» What to work on
Would you output the listing exactly, with every image omitted?

» Excerpted records
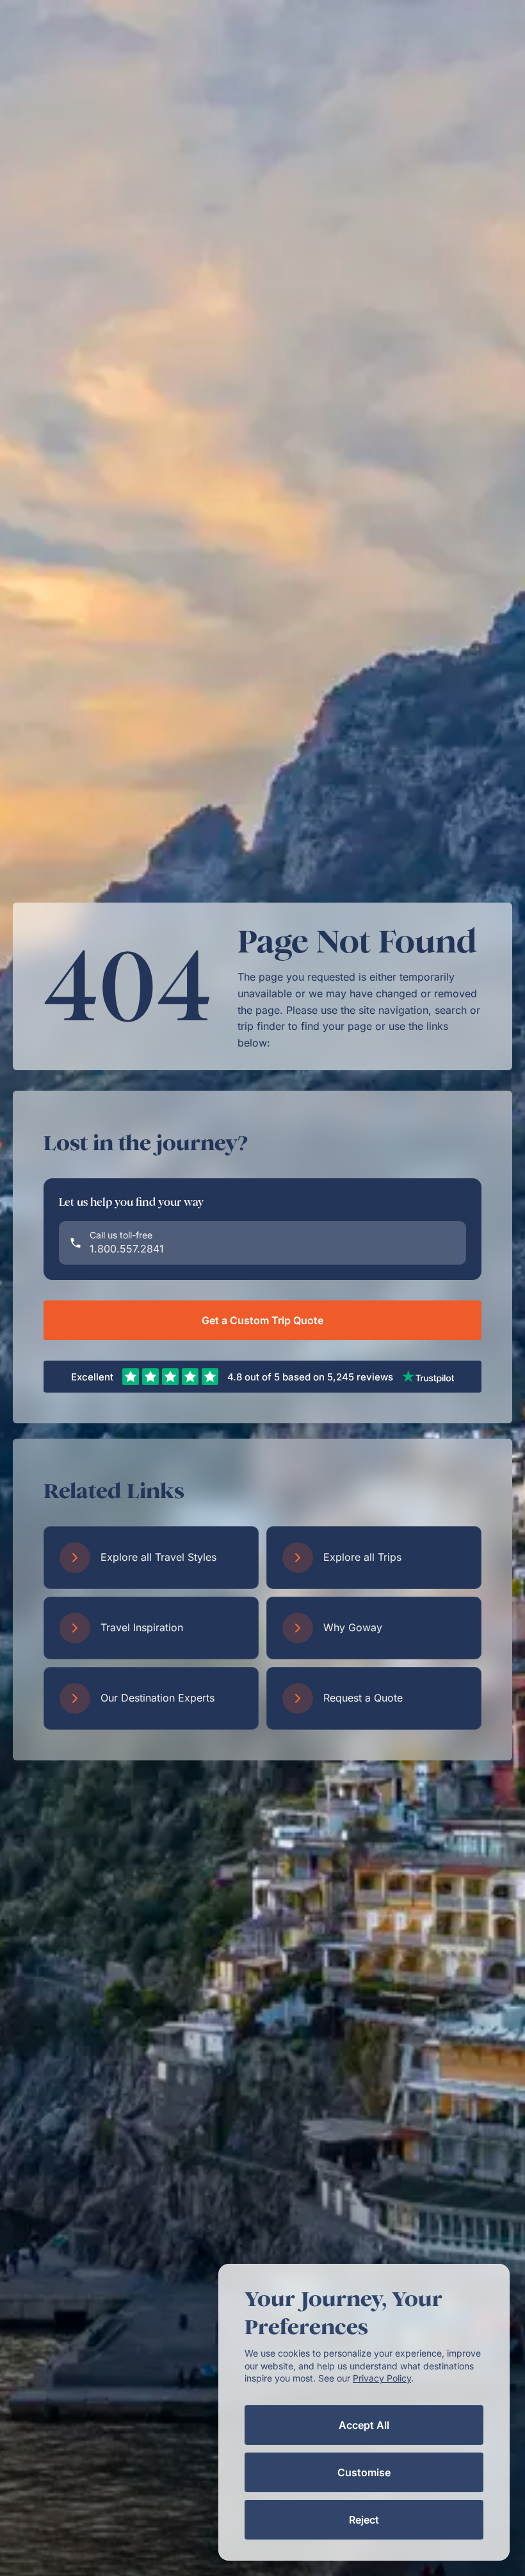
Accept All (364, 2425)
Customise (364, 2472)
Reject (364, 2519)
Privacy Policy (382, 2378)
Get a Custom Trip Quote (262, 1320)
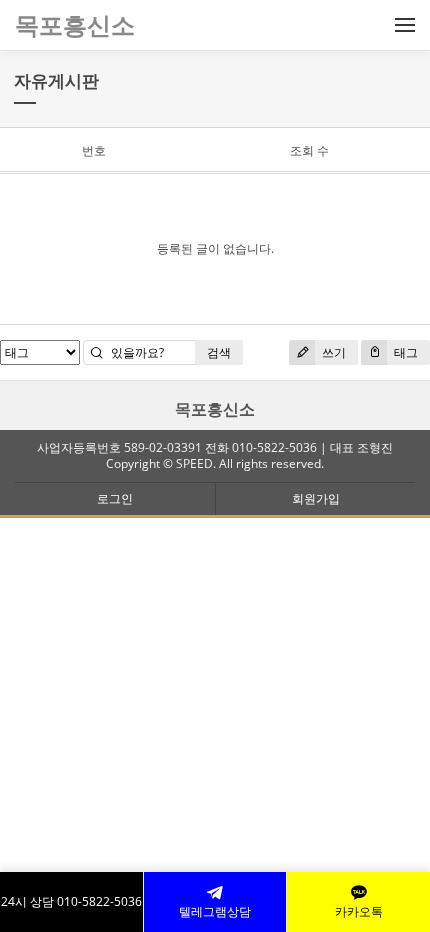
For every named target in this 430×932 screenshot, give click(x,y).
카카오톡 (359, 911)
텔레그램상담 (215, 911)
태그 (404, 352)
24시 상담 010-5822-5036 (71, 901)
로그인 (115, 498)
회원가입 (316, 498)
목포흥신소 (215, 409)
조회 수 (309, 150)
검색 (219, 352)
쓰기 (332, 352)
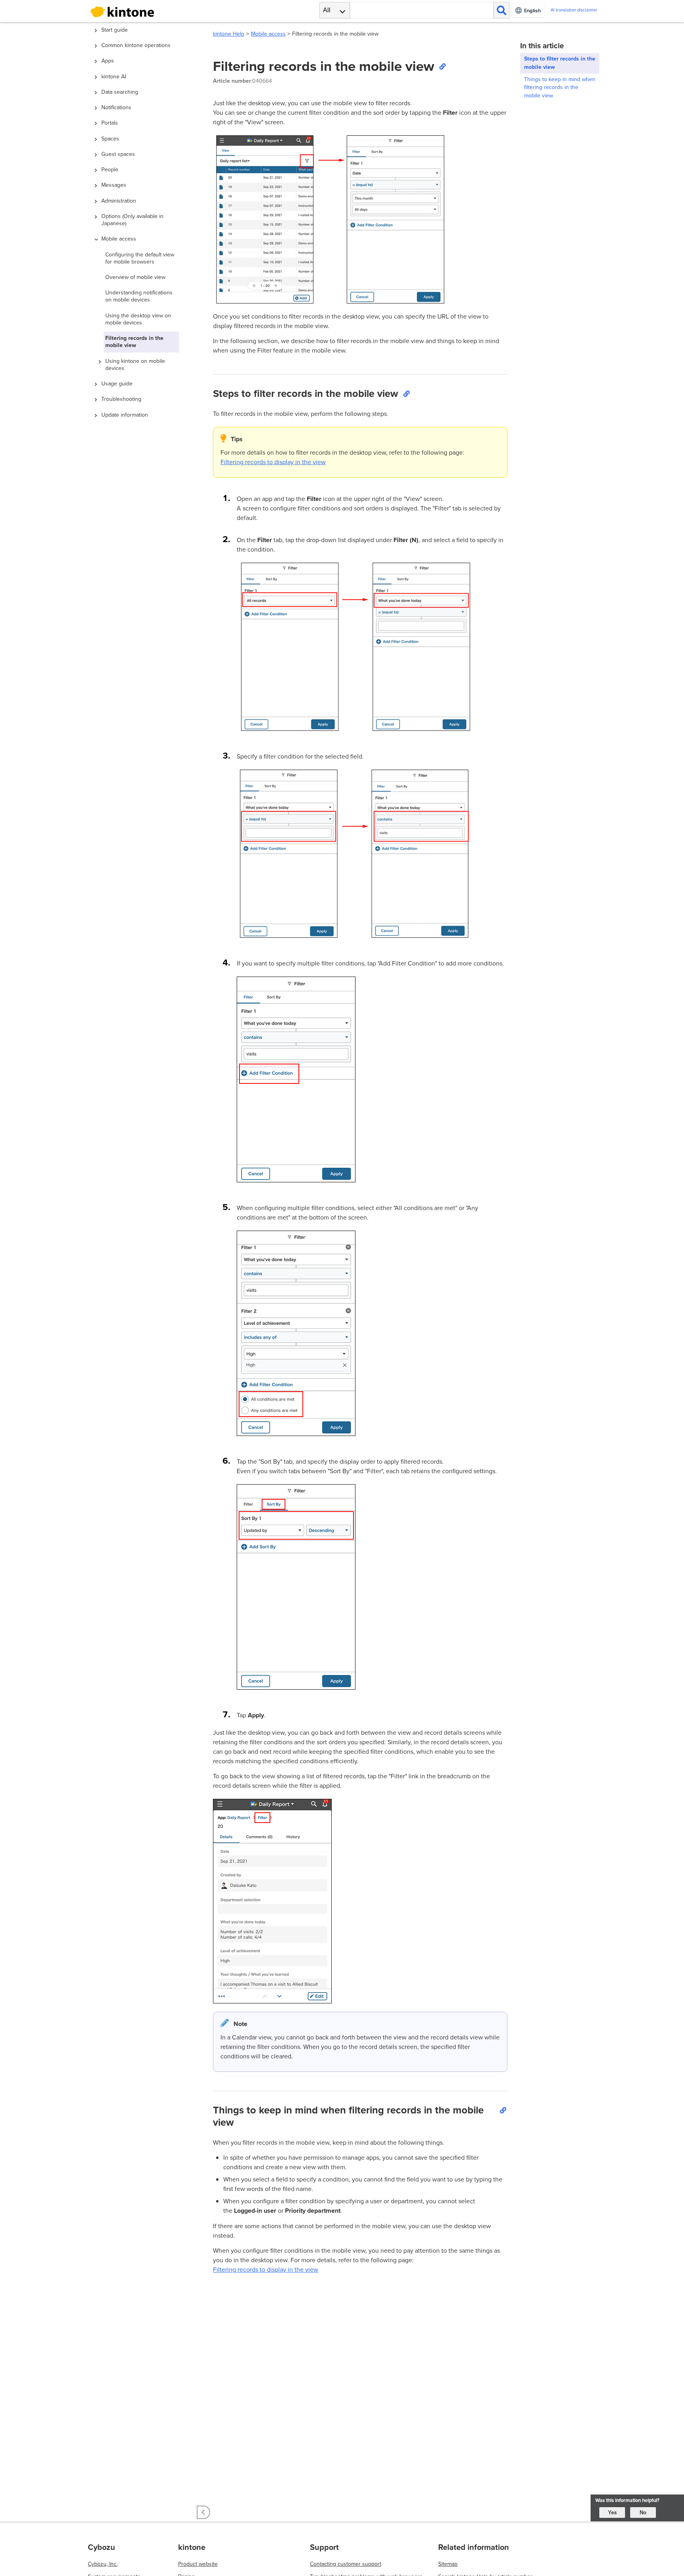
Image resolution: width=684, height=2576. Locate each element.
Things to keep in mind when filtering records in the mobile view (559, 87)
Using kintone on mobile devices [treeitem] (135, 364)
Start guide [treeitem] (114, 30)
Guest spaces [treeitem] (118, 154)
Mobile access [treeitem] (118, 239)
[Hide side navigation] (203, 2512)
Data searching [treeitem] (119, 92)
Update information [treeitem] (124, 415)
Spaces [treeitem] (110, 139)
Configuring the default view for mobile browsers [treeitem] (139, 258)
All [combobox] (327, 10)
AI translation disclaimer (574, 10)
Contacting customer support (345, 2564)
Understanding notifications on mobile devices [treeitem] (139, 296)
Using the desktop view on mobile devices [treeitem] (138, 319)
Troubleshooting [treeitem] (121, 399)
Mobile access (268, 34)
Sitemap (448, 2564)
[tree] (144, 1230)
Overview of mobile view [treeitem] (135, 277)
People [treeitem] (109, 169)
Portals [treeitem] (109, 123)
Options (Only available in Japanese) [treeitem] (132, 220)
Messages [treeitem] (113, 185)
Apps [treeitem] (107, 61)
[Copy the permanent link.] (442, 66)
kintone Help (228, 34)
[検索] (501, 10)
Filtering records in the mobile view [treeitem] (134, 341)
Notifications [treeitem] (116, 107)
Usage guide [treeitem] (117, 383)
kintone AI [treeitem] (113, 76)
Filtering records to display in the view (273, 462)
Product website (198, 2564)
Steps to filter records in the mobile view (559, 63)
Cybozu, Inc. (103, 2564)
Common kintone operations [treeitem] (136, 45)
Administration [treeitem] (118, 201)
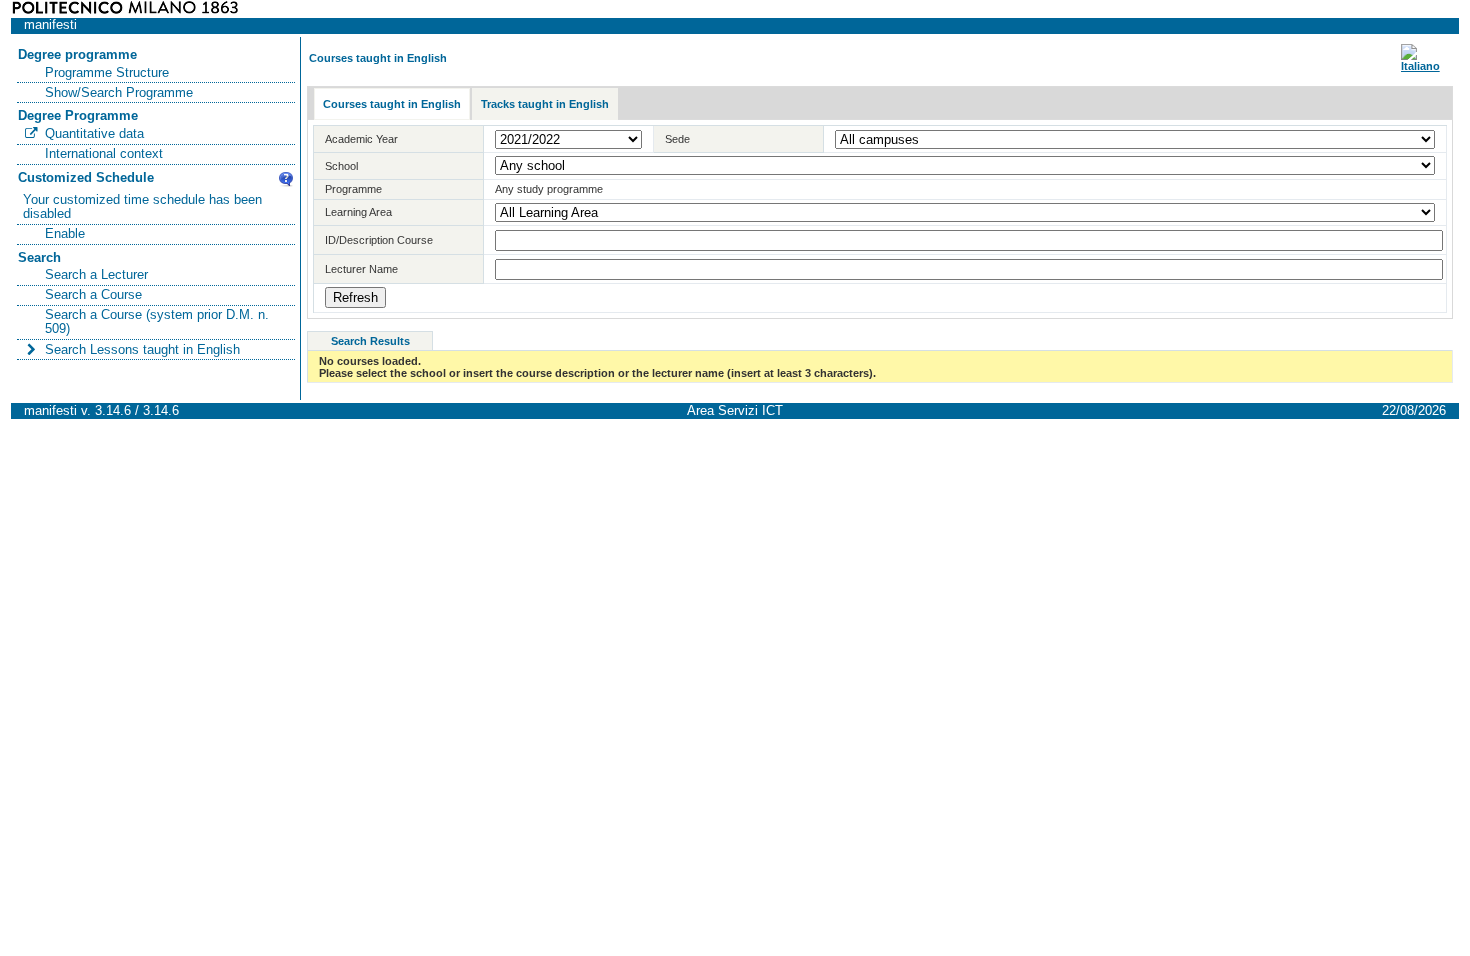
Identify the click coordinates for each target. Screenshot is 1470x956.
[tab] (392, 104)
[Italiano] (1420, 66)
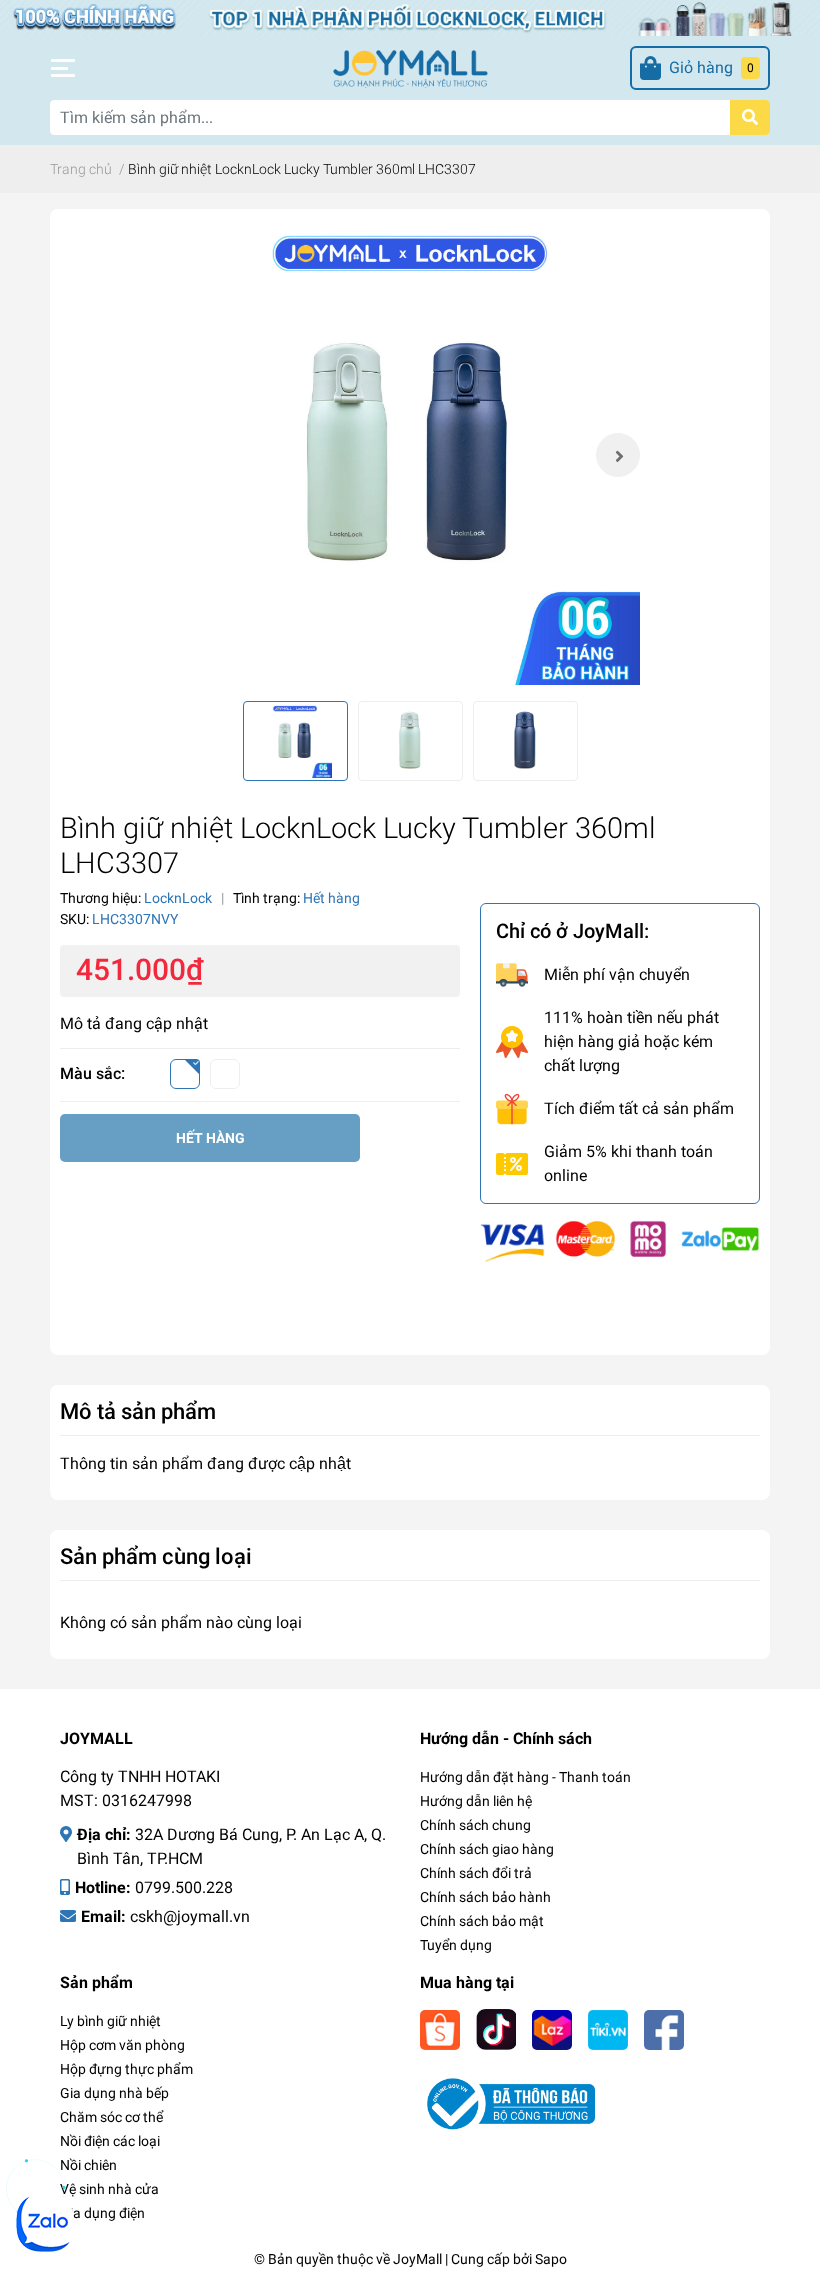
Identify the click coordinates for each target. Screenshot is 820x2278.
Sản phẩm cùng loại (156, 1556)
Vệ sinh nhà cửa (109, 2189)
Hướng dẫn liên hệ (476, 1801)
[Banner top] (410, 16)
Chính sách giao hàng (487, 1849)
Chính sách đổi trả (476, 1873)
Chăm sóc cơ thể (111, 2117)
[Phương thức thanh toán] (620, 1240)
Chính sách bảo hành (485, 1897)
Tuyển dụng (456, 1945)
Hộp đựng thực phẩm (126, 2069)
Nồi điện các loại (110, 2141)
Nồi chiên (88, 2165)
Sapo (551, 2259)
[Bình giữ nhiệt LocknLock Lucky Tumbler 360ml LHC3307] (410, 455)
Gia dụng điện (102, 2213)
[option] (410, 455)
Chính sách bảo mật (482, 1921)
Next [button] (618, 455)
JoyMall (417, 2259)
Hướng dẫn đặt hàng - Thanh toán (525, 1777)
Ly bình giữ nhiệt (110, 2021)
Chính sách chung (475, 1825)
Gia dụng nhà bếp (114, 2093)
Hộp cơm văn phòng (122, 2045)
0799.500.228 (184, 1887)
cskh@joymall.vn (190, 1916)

» Solution below
Accept All (364, 2425)
Customise (364, 2472)
Reject (364, 2519)
Privacy Policy (382, 2378)
Get a Custom Trip Quote (262, 1320)
For every named target in this 430×932 screenshot, give click(x,y).
카카오톡 (359, 911)
텔레그램상담 (215, 911)
태그 (404, 352)
24시 상담 010-5822-5036 (71, 901)
로그인 (115, 498)
회원가입 (316, 498)
목포흥신소 (215, 409)
조회 수 (309, 150)
검색 (219, 352)
쓰기 (332, 352)
Image resolution: width=684, height=2576. Locate each element.
Things to keep in mind when filtering records in the mobile view (559, 87)
Using kintone on mobile devices [treeitem] (135, 364)
Start guide [treeitem] (114, 30)
Guest spaces [treeitem] (118, 154)
Mobile access [treeitem] (118, 239)
[Hide side navigation] (203, 2512)
Data searching [treeitem] (119, 92)
Update information [treeitem] (124, 415)
Spaces [treeitem] (110, 139)
Configuring the default view for mobile browsers [treeitem] (139, 258)
All [combobox] (327, 10)
AI translation disclaimer (574, 10)
Contacting customer support (345, 2564)
Understanding notifications on mobile devices [treeitem] (139, 296)
Using the desktop view on mobile devices [treeitem] (138, 319)
Troubleshooting [treeitem] (121, 399)
Mobile access (268, 34)
Sitemap (448, 2564)
[tree] (144, 1230)
Overview of mobile view [treeitem] (135, 277)
People [treeitem] (109, 169)
Portals [treeitem] (109, 123)
Options (Only available in Japanese) [treeitem] (132, 220)
Messages [treeitem] (113, 185)
Apps [treeitem] (107, 61)
[Copy the permanent link.] (442, 66)
kintone Help (228, 34)
[検索] (501, 10)
Filtering records in the mobile view [treeitem] (134, 341)
Notifications [treeitem] (116, 107)
Usage guide [treeitem] (117, 383)
kintone AI [treeitem] (113, 76)
Filtering records to display in the view (273, 462)
Product website (198, 2564)
Steps to filter records in the mobile view (559, 63)
Cybozu, Inc. (103, 2564)
Common kintone operations [treeitem] (136, 45)
Administration [treeitem] (118, 201)
Identify the click coordinates for each target. Screenshot is 1470x956.
[tab] (392, 104)
[Italiano] (1420, 66)
Identify the click coordinates for each target. Screenshot is 820x2278.
Sản phẩm cùng loại (156, 1556)
Vệ sinh nhà cửa (109, 2189)
Hướng dẫn liên hệ (476, 1801)
[Banner top] (410, 16)
Chính sách giao hàng (487, 1849)
Chính sách đổi trả (476, 1873)
Chăm sóc cơ thể (111, 2117)
[Phương thức thanh toán] (620, 1240)
Chính sách bảo hành (485, 1897)
Tuyển dụng (456, 1945)
Hộp đựng thực phẩm (126, 2069)
Nồi điện các loại (110, 2141)
Nồi chiên (88, 2165)
Sapo (551, 2259)
[Bình giữ nhiệt LocknLock Lucky Tumbler 360ml LHC3307] (410, 455)
Gia dụng điện (102, 2213)
[option] (410, 455)
Chính sách bảo mật (482, 1921)
Next [button] (618, 455)
JoyMall (417, 2259)
Hướng dẫn đặt hàng - Thanh toán (525, 1777)
Ly bình giữ nhiệt (110, 2021)
Chính sách chung (475, 1825)
Gia dụng nhà bếp (114, 2093)
Hộp cơm văn phòng (122, 2045)
0799.500.228 (184, 1887)
cskh@joymall.vn (190, 1916)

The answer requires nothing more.